In [None]:
# We need to import some modules before we start
from datascience import Table

import matplotlib # the lines involving matplotlib allow for plotting
matplotlib.use('Agg')
%matplotlib inline
import matplotlib.pyplot as plt
import numpy as np
plt.style.use('fivethirtyeight') # 538 is a style in matplotlib, 
                                 # see https://tonysyu.github.io/raw_content/matplotlib-style-gallery/gallery.html for some other styles



### Demography 180 - Social Networks
### Lab 1 -- part 1

Welcome to the first lab for Demography 180 - Social Networks!

The first part of lab 1 is designed as a reference to help you learn about `table` in the datascience module. If you don't have much experience with using this module, it's a good reference for practice and re-visit when you work on part2 and hw02.

You don't have to submit part 1. But remember to submit lab 1 part 2 by the deadline!

# 0 The datascience module

We usually analyze data in the format of tables. The `table` in datascience module provides a very helpful tool for this lab and the future works we do in this class. This section aims to introduce you to some basic elements and syntax for using `table`.

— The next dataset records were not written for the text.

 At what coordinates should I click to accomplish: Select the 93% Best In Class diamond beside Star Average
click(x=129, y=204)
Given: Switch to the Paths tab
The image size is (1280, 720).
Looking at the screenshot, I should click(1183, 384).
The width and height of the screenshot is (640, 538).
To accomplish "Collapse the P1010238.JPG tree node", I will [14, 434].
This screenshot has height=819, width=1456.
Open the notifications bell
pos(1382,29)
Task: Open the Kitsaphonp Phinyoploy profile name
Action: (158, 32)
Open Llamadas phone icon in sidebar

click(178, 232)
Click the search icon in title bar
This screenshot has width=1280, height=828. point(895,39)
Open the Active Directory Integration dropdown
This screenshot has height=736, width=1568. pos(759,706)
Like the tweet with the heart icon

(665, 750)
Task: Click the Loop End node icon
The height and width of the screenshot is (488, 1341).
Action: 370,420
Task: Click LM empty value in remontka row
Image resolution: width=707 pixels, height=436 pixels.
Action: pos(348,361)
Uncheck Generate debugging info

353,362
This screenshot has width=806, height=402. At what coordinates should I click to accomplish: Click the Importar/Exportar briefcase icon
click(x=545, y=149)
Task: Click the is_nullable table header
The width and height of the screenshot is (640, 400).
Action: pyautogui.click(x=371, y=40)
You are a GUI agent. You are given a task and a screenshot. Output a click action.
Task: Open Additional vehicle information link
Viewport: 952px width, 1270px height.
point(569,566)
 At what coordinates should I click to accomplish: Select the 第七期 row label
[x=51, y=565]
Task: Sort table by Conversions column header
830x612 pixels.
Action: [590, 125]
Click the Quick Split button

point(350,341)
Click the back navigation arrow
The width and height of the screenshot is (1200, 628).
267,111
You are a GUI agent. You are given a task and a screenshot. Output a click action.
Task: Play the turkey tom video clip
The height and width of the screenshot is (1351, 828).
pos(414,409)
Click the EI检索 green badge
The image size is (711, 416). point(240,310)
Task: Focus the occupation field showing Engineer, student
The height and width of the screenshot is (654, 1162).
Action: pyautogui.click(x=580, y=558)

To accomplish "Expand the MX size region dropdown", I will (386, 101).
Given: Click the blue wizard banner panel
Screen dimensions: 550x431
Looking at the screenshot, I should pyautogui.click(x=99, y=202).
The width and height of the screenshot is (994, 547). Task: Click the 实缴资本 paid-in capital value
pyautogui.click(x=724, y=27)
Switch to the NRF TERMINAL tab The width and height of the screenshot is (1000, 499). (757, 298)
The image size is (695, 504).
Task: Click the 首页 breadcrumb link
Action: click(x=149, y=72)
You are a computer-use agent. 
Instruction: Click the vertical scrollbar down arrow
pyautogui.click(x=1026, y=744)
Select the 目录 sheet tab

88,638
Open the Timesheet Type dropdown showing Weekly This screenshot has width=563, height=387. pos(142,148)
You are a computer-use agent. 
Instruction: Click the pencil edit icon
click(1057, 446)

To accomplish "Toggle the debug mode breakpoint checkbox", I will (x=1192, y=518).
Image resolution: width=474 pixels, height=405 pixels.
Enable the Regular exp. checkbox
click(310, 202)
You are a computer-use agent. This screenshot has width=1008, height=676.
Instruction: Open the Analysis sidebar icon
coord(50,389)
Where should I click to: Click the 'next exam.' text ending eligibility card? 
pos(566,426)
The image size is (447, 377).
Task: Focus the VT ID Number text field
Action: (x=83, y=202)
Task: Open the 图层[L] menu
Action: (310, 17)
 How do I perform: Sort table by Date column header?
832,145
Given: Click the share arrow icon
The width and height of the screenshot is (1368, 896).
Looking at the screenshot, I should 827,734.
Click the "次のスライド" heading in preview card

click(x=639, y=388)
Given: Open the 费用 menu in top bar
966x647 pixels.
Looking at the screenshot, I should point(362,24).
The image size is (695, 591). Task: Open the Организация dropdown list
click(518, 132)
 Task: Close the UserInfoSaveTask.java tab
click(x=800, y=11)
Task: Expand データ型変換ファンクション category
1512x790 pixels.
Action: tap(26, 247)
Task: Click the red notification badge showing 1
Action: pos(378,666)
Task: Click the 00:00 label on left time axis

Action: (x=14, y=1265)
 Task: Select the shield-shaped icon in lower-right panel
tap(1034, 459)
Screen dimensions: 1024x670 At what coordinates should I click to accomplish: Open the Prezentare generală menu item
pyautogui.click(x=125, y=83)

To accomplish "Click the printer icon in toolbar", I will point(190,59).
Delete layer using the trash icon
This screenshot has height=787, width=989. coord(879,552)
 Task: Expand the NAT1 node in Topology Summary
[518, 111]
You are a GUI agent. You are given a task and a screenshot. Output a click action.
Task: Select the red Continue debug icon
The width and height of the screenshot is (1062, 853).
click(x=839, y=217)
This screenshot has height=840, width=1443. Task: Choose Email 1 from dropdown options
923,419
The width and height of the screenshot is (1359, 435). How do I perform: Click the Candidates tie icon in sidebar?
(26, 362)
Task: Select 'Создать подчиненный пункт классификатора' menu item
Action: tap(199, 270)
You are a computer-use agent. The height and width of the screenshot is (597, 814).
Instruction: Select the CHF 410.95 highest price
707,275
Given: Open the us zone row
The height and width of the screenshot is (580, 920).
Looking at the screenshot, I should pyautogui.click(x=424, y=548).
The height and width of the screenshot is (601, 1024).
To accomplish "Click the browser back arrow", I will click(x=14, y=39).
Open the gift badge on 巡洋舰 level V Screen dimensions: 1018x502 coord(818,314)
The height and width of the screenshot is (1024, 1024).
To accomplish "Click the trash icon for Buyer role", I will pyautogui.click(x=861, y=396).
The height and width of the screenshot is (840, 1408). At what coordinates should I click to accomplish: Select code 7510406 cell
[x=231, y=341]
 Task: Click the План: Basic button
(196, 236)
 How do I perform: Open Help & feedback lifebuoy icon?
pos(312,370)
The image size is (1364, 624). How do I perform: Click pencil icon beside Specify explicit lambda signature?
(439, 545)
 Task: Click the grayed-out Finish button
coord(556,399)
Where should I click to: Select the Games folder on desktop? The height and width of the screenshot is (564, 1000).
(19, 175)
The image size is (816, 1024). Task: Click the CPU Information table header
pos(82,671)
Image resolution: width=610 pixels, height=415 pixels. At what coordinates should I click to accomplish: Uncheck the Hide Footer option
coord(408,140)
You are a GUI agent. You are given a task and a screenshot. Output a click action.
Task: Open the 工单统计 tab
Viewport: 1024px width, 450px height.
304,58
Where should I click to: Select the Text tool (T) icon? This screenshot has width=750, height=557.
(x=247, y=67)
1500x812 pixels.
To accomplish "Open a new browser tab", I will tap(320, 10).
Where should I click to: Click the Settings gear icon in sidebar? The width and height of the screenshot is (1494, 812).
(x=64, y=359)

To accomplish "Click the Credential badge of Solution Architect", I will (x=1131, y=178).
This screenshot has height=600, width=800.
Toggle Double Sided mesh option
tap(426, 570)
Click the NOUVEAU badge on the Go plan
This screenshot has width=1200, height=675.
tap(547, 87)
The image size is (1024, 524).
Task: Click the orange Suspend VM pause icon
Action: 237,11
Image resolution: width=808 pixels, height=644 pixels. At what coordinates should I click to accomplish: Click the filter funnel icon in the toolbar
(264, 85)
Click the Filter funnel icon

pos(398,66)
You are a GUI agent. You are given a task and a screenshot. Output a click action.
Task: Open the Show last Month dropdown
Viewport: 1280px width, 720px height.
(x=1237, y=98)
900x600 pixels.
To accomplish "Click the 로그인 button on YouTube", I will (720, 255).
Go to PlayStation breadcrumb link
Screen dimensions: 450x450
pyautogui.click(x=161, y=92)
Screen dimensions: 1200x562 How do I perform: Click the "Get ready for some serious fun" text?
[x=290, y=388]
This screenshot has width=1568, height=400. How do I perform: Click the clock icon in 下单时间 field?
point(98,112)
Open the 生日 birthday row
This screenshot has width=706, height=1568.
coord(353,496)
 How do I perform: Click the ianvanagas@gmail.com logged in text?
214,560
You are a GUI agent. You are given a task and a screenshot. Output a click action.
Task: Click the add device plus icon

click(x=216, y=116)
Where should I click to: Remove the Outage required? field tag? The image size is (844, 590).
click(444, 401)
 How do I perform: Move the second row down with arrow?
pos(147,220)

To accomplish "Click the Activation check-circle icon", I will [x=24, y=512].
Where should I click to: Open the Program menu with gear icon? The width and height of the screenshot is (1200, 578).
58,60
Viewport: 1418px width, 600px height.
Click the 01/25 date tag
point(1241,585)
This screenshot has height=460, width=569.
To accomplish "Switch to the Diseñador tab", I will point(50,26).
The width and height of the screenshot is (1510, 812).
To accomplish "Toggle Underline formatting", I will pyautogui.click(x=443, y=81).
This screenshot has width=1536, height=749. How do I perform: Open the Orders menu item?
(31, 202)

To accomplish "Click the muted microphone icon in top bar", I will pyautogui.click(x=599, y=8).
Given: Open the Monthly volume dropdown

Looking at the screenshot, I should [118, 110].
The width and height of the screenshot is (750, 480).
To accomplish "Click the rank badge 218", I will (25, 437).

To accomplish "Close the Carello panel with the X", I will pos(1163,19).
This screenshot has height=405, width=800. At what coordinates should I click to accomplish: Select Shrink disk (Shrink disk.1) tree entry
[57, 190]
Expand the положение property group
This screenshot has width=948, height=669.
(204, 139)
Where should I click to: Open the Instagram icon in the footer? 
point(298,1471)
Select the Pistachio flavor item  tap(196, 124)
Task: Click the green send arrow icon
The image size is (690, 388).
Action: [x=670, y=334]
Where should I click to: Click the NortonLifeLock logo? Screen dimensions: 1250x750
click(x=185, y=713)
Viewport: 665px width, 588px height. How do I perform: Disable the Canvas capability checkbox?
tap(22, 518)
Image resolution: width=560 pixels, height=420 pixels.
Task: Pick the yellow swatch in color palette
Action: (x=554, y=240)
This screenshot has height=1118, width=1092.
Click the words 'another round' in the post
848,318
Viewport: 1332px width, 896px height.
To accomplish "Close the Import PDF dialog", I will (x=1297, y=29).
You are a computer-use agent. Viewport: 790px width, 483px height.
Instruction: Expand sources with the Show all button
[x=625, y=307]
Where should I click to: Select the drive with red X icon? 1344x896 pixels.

## 0.1 Creating the tables
A Table is a sequence of labeled columns of data.

A Table can be constructed from scratch by extending an empty table with columns.

In [None]:
# Construct a table from strach and assign it to a name 't'
t = Table().with_columns([
    'letter', ['a','b','c','z'], # contents in quotes '' are string texts. Words without quotes refer to variable names or function names.
    'count', [9, 3, 3, 1],
    'points', [1, 2, 2, 10],
])

In [None]:
# Let's see what you constructed
print(t)

More usually, we load the dataset that we want to analyze via a path to the file.

In [None]:
Table.read_table('ucb_fa2022_personal_networks_clean.csv') # pass in the location of the data and its file name

Let's work with the first 10 rows of this data as an example to learn basic syntax.

In [None]:
# Assign this table to a name called survey
### path needs to be updated for this year's data
survey = Table.read_table('ucb_fa2022_personal_networks_clean.csv')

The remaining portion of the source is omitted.